# [Rd] crossvalidation in svm regression in e1071 gives incorrect results (PR#8554)

From: <no228_at_cam.ac.uk>
Date: Thu 02 Feb 2006 - 15:28:25 GMT

Full_Name: Noel O'Boyle
Version: 2.1.0
OS: Debian GNU/Linux Sarge
Submission from: (NULL) (131.111.8.96)

(1) Description of error

The 10-fold CV option for the svm function in e1071 appears to give incorrect results for the rmse.

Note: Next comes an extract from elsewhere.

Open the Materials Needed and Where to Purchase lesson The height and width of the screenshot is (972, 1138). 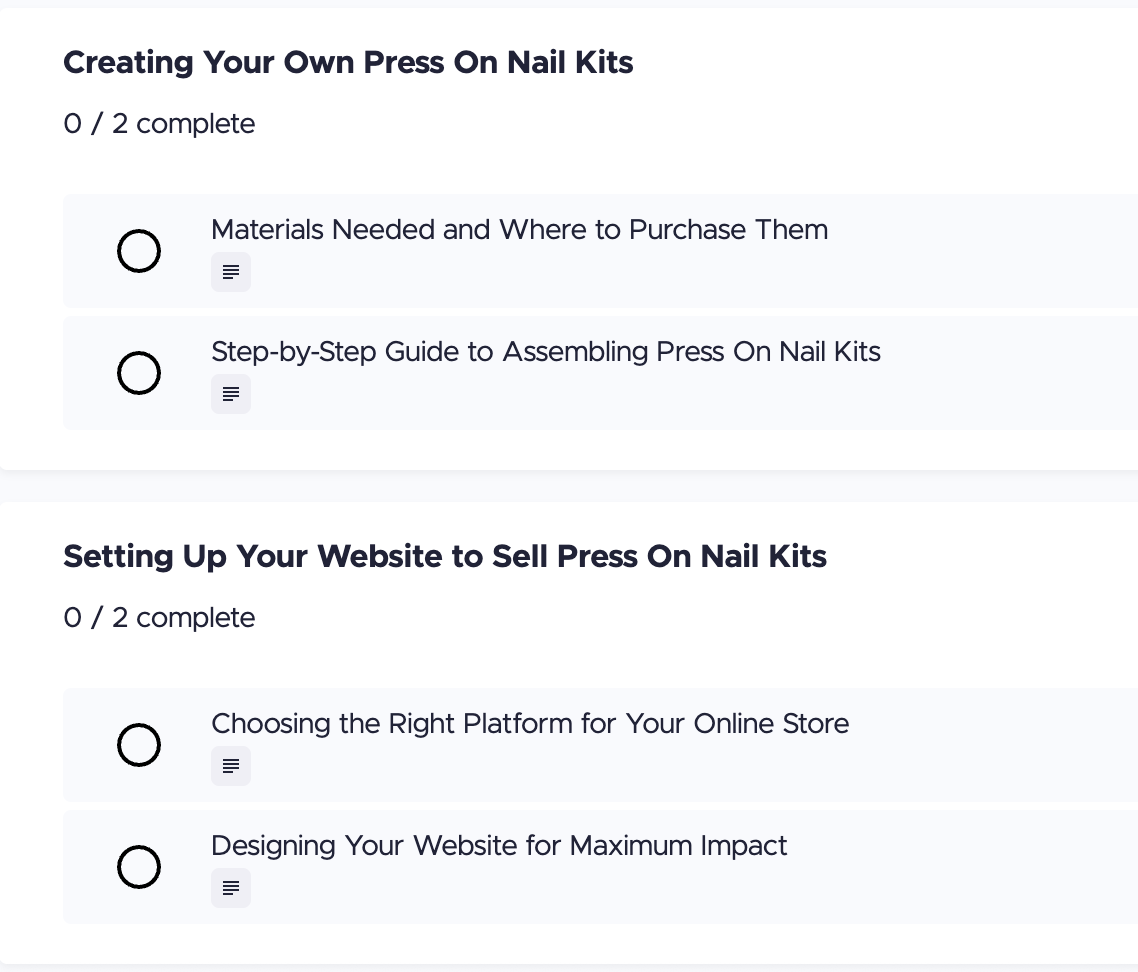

The example code in (3) uses the example regression data in the svm documentation. The rmse for internal prediction is 0.24. It is expected the 10-fold CV rmse should be bigger, but the result obtained using the "cross=10" option is 0.07. When the 10-fold CV is conducted either 'by hand' (not shown below) or using the errorest function in ipred (shown below) the answer is closer to 0.27, a more reasonable value.

(2) Description of system

I'm using the Debian Sarge version of R:

R : Copyright 2005, The R Foundation for Statistical Computing    Version 2.1.0 (2005-04-18), ISBN 3-900051-07-0

svm is in the e1071 package from CRAN:

Version: 1.5-11
Date: 2005-09-19

(3) Example code illustrating the problem

library(e1071)

set.seed(42)
# create data

x <- seq(0.1, 5, by = 0.05)
y <- log(x) + rnorm(x, sd = 0.2)
data <- as.data.frame(cbind(y,x))

# estimate model and predict input values
mysvm <- svm(y ~ x,data)
result <- predict(mysvm, data)
(rmse <- sqrt(mean((result-data[,1])**2)))
# 0.2390489

# built-in 10-fold CV estimate of prediction error
for (i in 1:20) {

mysvm <- svm(y ~ x,data,cross=10)
}
# Min. 1st Qu. Median Mean 3rd Qu. Max.
# 0.06789 0.07089 0.07236 0.07310 0.07411 0.08434 (or something similar)

# 10-fold CV using errorest

library(ipred)
mysvm <- function(formula,data) {
model <- svm(formula,data)
function(newdata) predict(model,newdata)   }
for (i in 1:20) {
spread[i] <- errorest(y ~ x, data, model=mysvm)\$error }